*** Input for this task ***

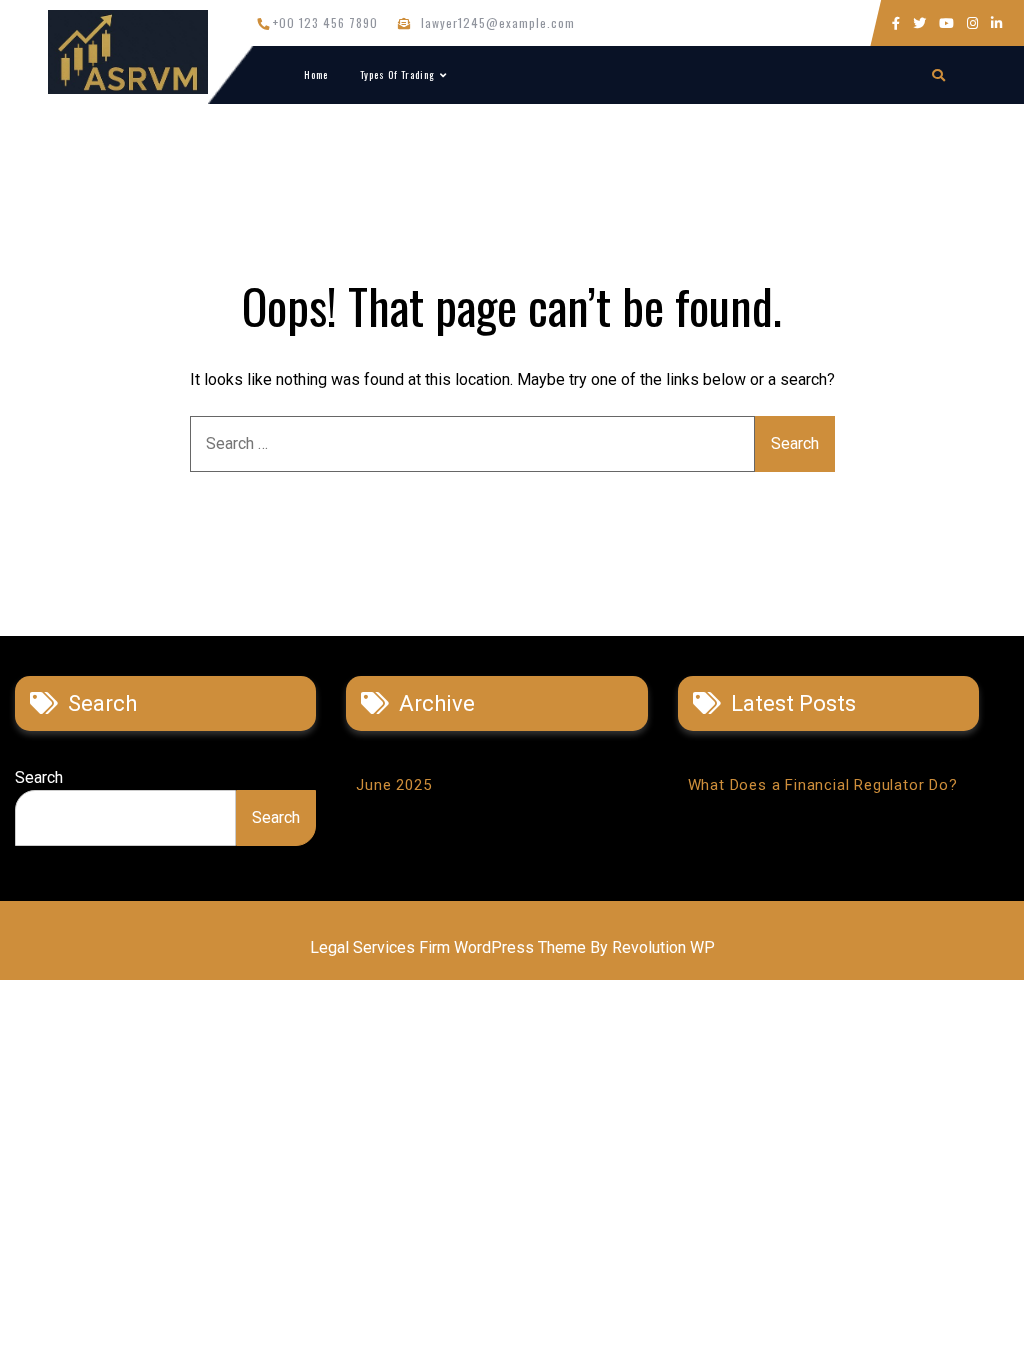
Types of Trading (397, 74)
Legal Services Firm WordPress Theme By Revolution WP (512, 947)
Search (39, 777)
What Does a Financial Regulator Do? (823, 785)
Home (316, 74)
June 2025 (393, 785)
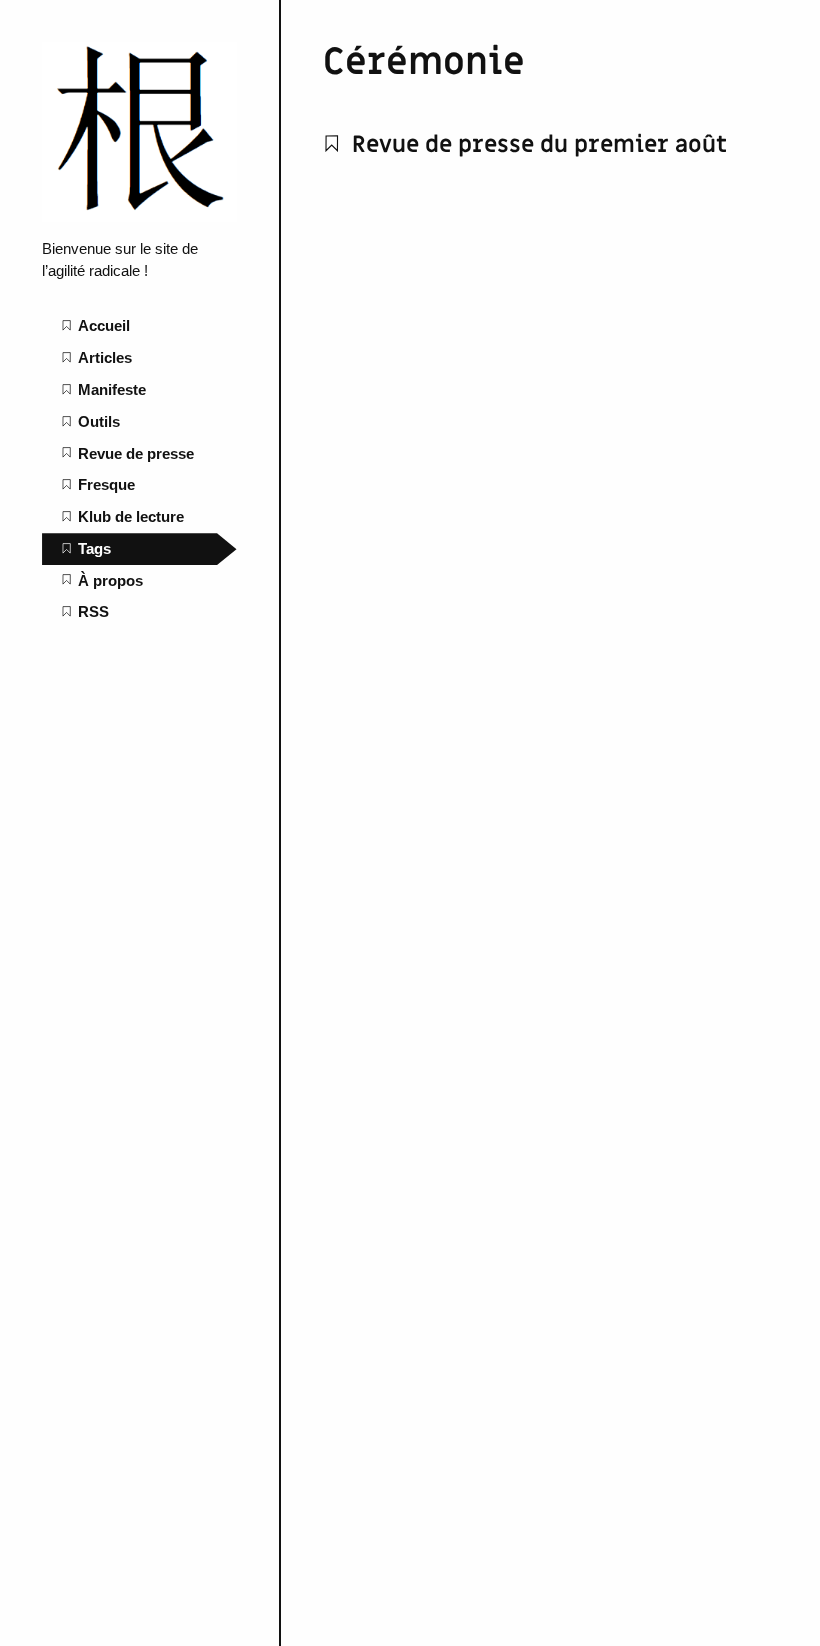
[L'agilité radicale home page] (139, 216)
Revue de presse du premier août (536, 144)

*** End of Input for this task ***

### About this task
From start to finish, output the listing exactly, but omit its pictures.

### The answer
Types of Trading (397, 74)
Legal Services Firm WordPress Theme By Revolution WP (512, 947)
Search (39, 777)
What Does a Financial Regulator Do? (823, 785)
Home (316, 74)
June 2025 (393, 785)
[L'agilité radicale home page] (139, 216)
Revue de presse du premier août (536, 144)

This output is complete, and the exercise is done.